Les Cayes es el primer pueblo grande desde la zona del epicentro. Del área, es la zona menos afectada. Sin embargo, todas las estructuras tienen al menos daños visibles, a cada casa aún levantada, le sigue una derrumbada. Hay electricidad, pero no hay servicio de agua y las filas para surtir combustible se amontonan a toda hora.

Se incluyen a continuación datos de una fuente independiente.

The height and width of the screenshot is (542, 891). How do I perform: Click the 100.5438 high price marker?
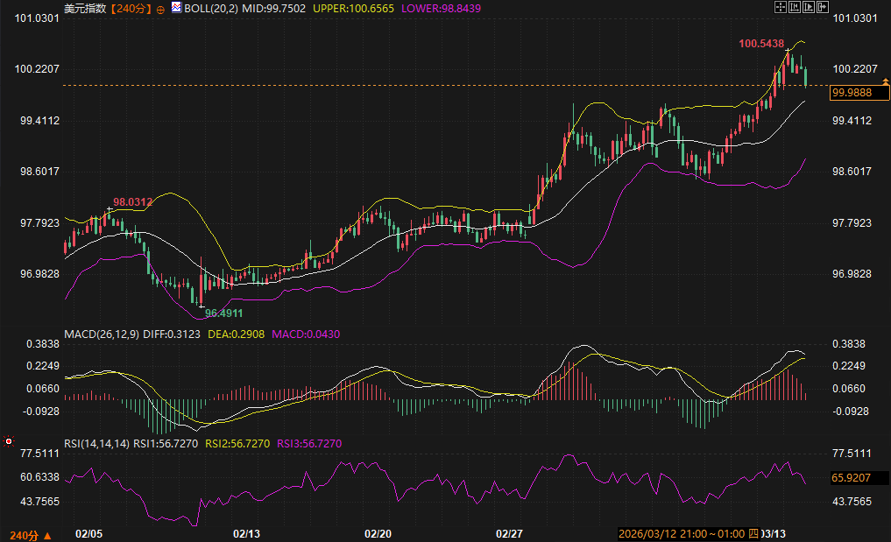tap(760, 43)
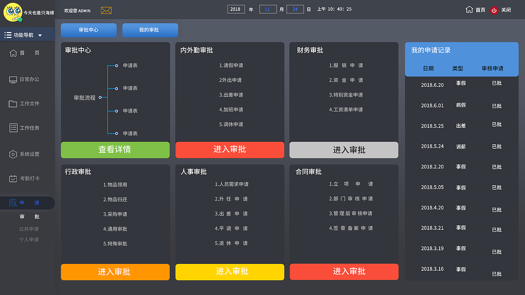
Task: Open the 请假申请 link
Action: (231, 65)
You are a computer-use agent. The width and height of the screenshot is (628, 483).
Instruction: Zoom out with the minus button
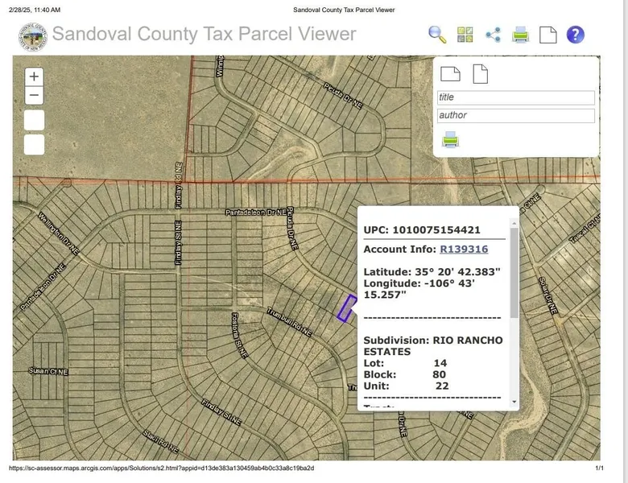point(34,95)
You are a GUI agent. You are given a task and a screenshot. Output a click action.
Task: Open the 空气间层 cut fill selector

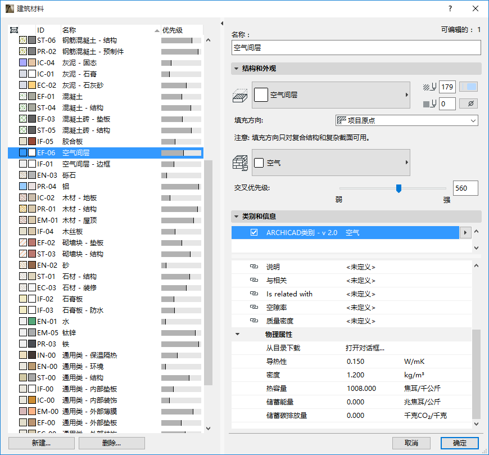331,96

Fabola Dambreville, una mujer de 78 años, residente del pueblo de Cance, a unos cuantos kilómetros de Les Cayes, se queja frente a una estructura de láminas de zinc donde cocina, de dolores en la cabeza, el cuello y la espalda. Cuenta a NTN24 que el día del terremoto sufrió golpes de pedazos del techo de su casa cuando caían y ella intentaba salir.

Desde ese día, Dambreville ha ido una sola vez al Hospital Immaculée Conception pero no fue atendida. Entonces no ha vuelto.

"Nadie, absolutamente nadie, nadie ayuda (repite mientras se soba el cuello) aquí no ha venido nadie y no tenemos comida ni agua, hemos comido solo frutas de los árboles por aquí. Pero no tenemos nada", asegura afligida Dambreville.

En el hospital Immaculée Conception están las fuerzas médicas de Médicos Sin Fronteras, Center for Disaster Philantropy y otras ONG todos los días atendiendo la multitud que llega a sumarse a la ya colapsada estructura hospitalaria.

Sin embargo, Dambreville y Frenel coinciden cuando se les pregunta acerca del futuro y de si tienen esperanza: "No sé", dicen.